## EXERCISE REQUIREMENTS
Below, find the line containing "Select the -2.62% growth value"; from there to the final line, print every line exactly and skip the pictures.

## DATA PROVIDED
=== Begin Enclosure ===

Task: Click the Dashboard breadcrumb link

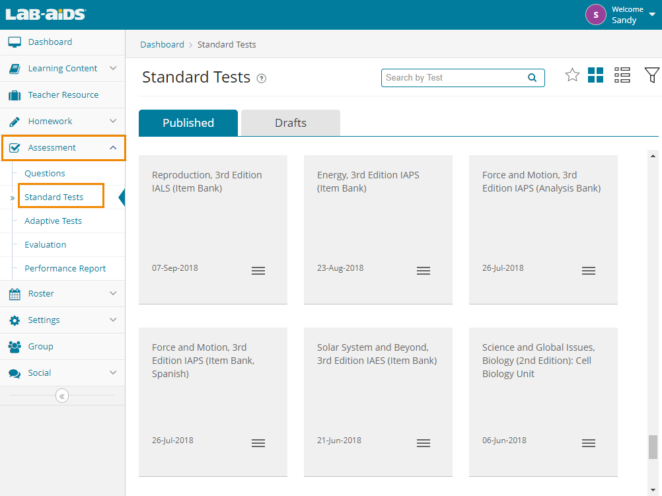Action: [162, 45]
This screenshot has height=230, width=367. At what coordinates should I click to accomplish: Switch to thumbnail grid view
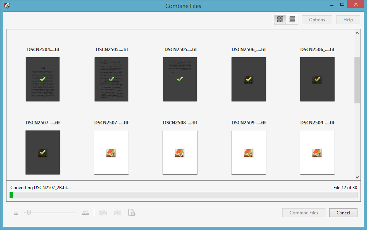click(x=280, y=19)
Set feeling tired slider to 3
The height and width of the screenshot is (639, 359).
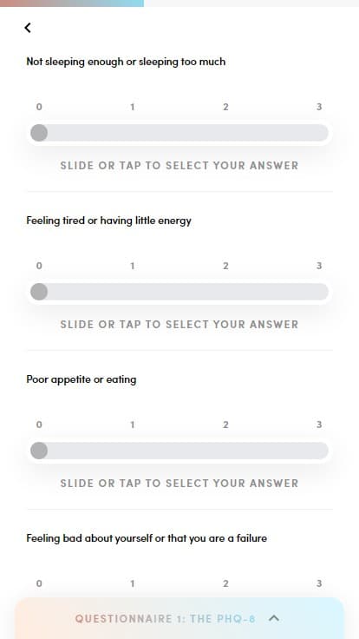(319, 292)
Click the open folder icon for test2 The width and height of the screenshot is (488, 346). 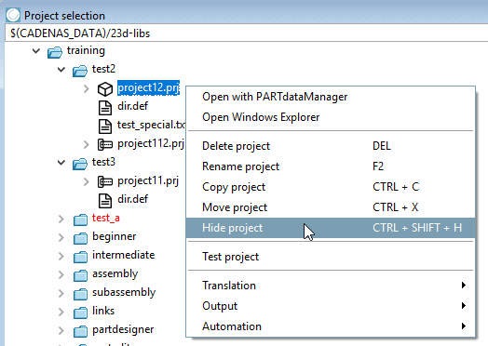coord(80,71)

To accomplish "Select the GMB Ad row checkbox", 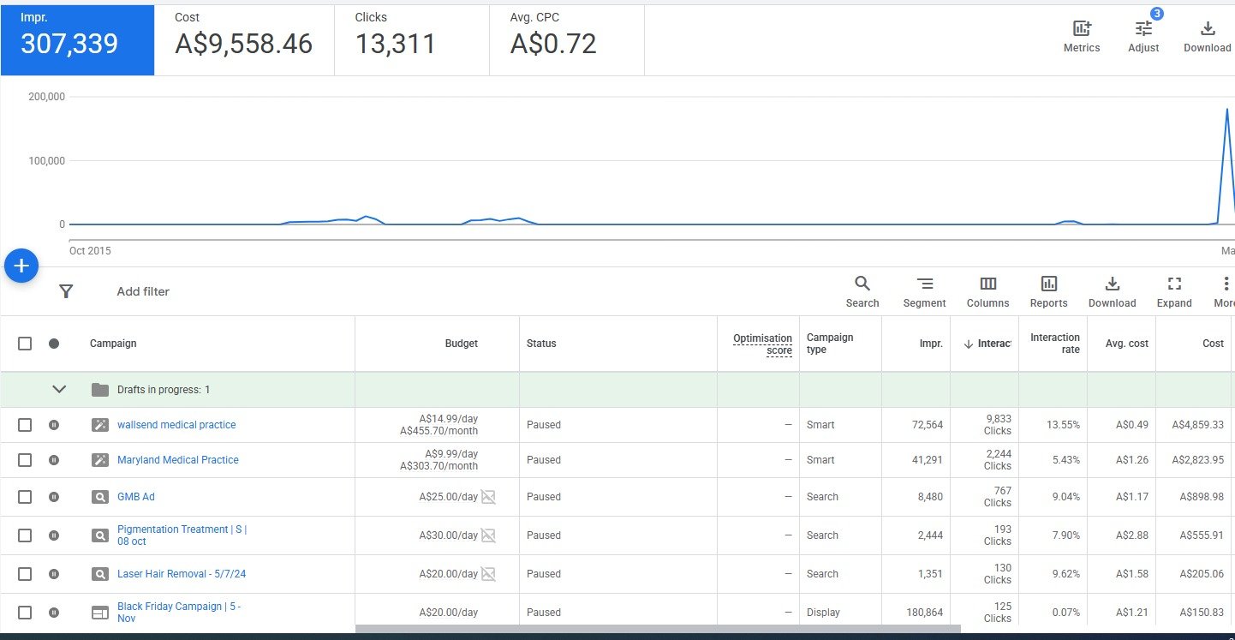I will (x=25, y=497).
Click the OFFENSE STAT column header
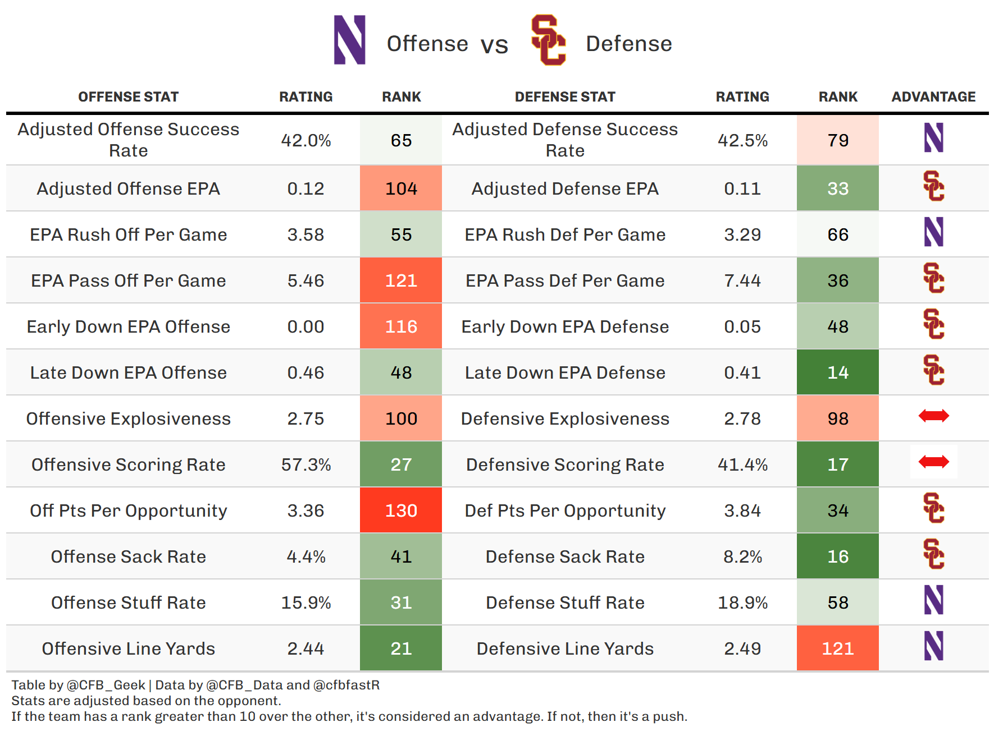 point(128,97)
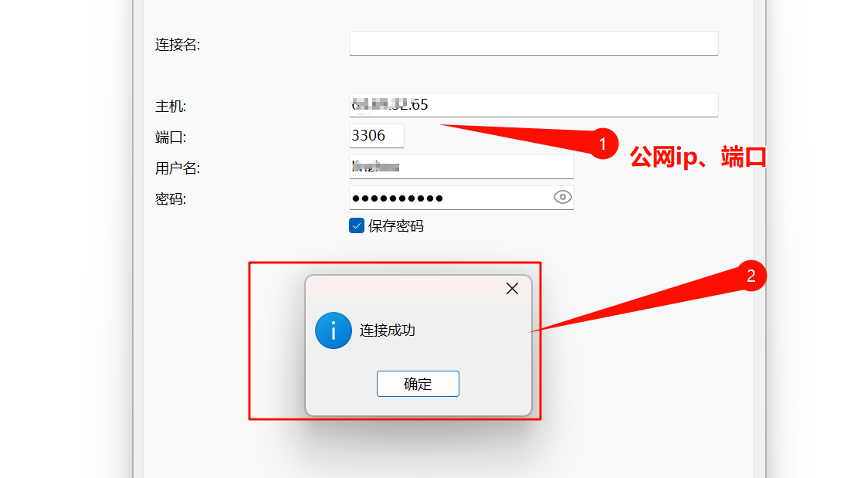The image size is (864, 478).
Task: Focus the 连接名 input field
Action: click(534, 43)
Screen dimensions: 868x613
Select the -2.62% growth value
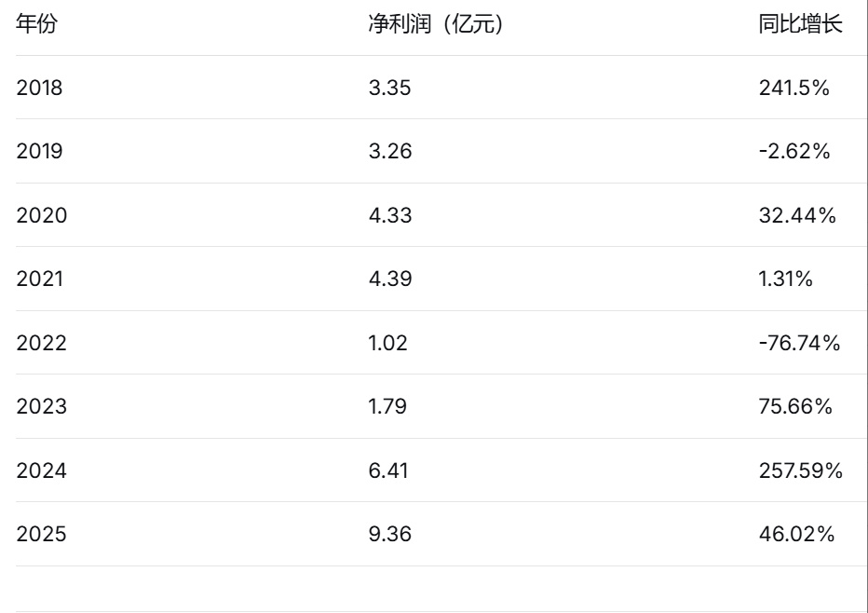[x=793, y=152]
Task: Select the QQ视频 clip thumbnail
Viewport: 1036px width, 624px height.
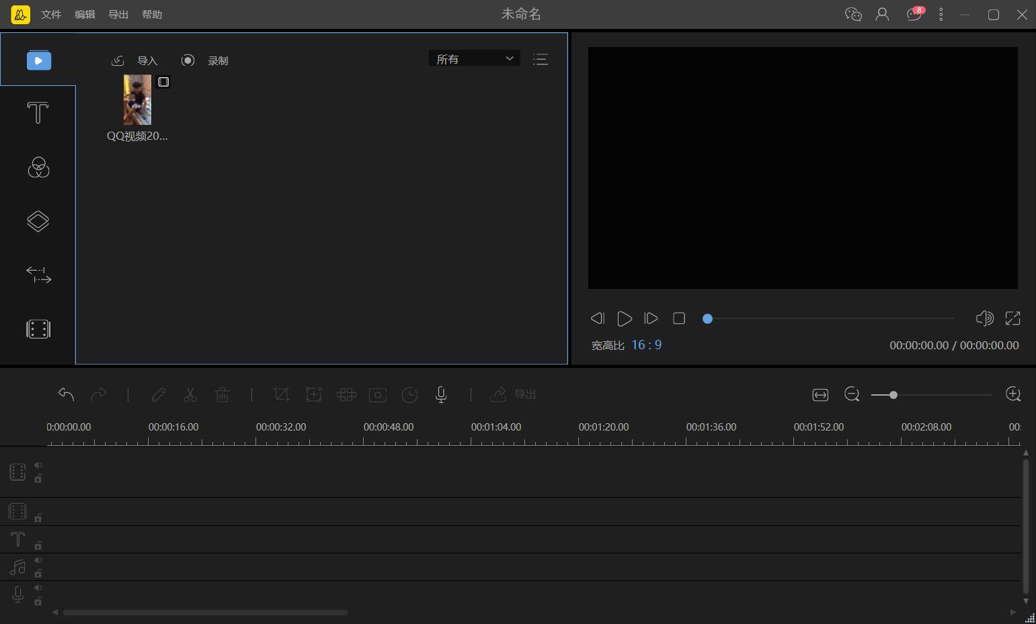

=== End Enclosure ===

## ANSWER BOX
Select the -2.62% growth value
[x=793, y=152]
Task: Select the QQ视频 clip thumbnail
Viewport: 1036px width, 624px height.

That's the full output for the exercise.